▶ **Task item**
Write out the lines of the data below exactly, starting with the line that contains "The height and width of the screenshot is (273, 482)." and continuing through the line that contains "(638, 504).".

[Task inputs Boundary: Start]

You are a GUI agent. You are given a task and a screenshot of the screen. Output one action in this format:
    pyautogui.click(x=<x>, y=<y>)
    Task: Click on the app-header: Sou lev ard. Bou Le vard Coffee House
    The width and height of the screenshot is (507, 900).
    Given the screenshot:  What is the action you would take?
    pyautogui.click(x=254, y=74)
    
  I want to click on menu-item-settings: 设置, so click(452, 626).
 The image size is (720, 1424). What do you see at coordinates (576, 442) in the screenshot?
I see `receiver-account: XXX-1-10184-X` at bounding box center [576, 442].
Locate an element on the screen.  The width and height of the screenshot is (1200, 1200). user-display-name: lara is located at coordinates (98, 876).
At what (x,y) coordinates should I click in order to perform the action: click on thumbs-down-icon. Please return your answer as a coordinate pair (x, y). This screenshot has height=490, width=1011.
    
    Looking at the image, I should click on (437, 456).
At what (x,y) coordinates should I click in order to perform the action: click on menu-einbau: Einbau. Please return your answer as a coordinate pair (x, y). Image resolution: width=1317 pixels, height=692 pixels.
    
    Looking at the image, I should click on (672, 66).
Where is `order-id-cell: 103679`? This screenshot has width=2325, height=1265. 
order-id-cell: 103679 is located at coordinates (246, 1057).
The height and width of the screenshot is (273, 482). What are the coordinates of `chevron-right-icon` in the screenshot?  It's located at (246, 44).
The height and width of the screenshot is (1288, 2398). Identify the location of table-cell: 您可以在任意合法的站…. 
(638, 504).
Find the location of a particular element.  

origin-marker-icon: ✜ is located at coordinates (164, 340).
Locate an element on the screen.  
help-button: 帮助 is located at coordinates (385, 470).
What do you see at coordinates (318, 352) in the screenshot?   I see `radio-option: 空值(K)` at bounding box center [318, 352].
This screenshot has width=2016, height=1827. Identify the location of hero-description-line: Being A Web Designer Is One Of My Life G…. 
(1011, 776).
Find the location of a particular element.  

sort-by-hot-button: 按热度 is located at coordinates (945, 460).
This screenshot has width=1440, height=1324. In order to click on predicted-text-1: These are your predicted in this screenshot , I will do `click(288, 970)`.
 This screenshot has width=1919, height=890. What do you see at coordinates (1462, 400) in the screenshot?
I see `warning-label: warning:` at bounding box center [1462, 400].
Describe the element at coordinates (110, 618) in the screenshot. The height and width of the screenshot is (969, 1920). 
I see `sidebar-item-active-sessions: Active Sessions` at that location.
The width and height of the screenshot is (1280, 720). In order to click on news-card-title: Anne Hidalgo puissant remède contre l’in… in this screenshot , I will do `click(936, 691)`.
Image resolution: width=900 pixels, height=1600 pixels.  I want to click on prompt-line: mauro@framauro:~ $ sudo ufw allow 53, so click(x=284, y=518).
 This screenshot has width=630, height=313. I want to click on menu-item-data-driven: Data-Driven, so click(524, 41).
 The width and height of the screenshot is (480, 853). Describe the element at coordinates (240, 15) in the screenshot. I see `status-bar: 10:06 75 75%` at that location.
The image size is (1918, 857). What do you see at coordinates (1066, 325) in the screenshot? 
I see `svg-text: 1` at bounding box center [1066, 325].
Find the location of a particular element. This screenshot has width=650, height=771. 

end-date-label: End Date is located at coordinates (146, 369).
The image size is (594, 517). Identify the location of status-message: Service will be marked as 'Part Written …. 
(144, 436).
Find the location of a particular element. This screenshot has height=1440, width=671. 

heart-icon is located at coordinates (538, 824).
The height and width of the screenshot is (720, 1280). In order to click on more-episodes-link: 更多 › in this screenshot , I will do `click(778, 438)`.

[Task inputs Boundary: End]

▶ **Solution to the problem**
The height and width of the screenshot is (273, 482). What are the coordinates of `chevron-right-icon` in the screenshot?  It's located at (246, 44).
The height and width of the screenshot is (1288, 2398). Identify the location of table-cell: 您可以在任意合法的站…. 
(638, 504).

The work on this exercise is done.